O Brasil viveu seu ponto histórico de virada com Getúlio Vargas. No livro, Pedro Dutra Fonseca (UFRGS) e Ivan Salomão (UFPR) descrevem como o varguismo costurou uma confluência rara de interesse de diferentes grupos (agrários, militares, empresariais, de trabalhadores, das classes médias) para deslanchar um novo projeto, no qual “o governo incumbia-se de tarefa para a qual nunca havia sido acionado: liderar o País rumo ao desenvolvimento”.

“O projeto econômico levado a cabo não irrompeu de forma espontânea e repentina, tampouco surgiu como mera resposta à crise decorrente da quebra da Bolsa de Valores de Nova York. Tratou-se, pelo contrário, de um típico processo de construção político-intelectual, fruto da realidade brasileira e da consciência gradual de determinados atores de sua elite em relação à situação de atraso em que vivia o País, uma nação que havia pouco se reconhecia como tal”, afirmam os autores.
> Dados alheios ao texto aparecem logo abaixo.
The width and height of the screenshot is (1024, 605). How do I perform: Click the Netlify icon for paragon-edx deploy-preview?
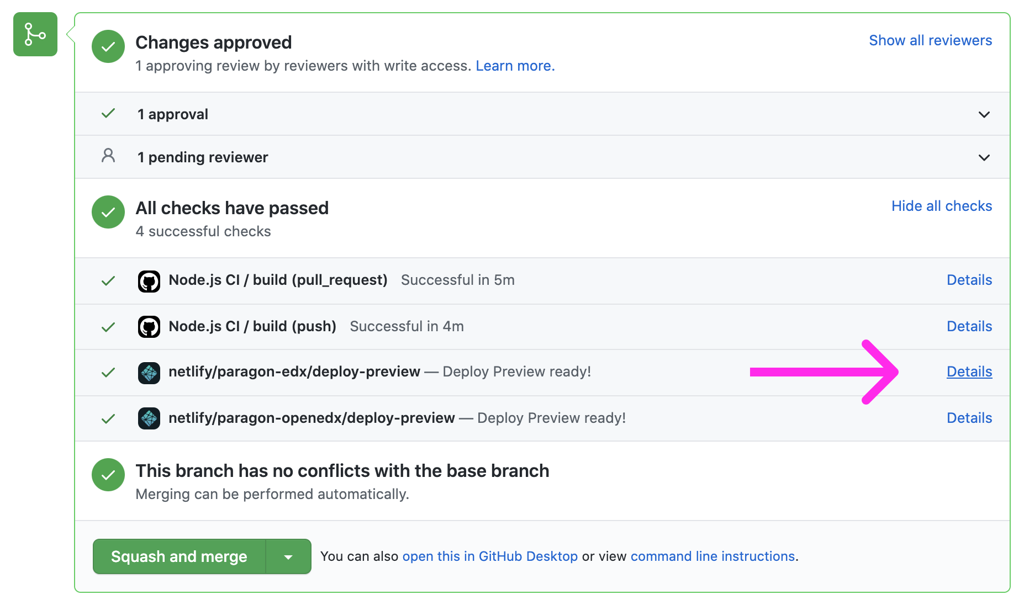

Quase um século depois, o País enfrenta novamente o desafio de se definir como nação para emergir do “projeto de destruição” que constitui o neoliberalismo, nas palavras de Leda Paulini (USP) no livro. “O golpe de 2016 tinha objetivo claro: completar o trabalho que começara no Brasil no início dos anos 1990 e que teria ficado a meio caminho. A ponte parou o Futuro, do conspirador e traidor Michel Temer, é um programa neoliberal puro-sangue (nos dois sentidos, com e sem hífen), ou seja, sem os atenuantes sociais dos governos do PT. A inquietação que cozinhava em fogo brando desde as manifestações de 2013 escancarou o espaço político, no início de 2016, para pôr um ponto final a esta sorte de ‘neoliberalismo progressista de Estado’ (com o perdão da heterodoxia), que estava no poder desde 2003”, afirma ela. Para José Luís Fiori (UFRJ), quando o País começou a desapontar como potência, as elites se acovardaram, recuaram e optaram pelo golpe e pelo apoio a um governo paramilitar e de extrema-direita. Fiori lembra que as velhas oligarquias agrárias e as elites financeiras invejavam o modelo agrário-exportador argentino e, depois, quando esse declínio, passaram a elogiar o canadense. “É o mesmo sonho que ainda embala as cabeças dos empresários e banqueiros que financiaram e que ainda sustentam o governo do capitão Bolsonaro.” Segundo ele, agora, essa ideia rem uma dimensão mais assustadora: transformar o Brasil em protetorado militar dos Estados Unidos. “Uma traição que deixará sua marca na história do Brasil, causando um dano irreparável à autoestima do povo brasileiro, a menos que ele se levante e volte a caminhar com suas próprias pernas”, alerta.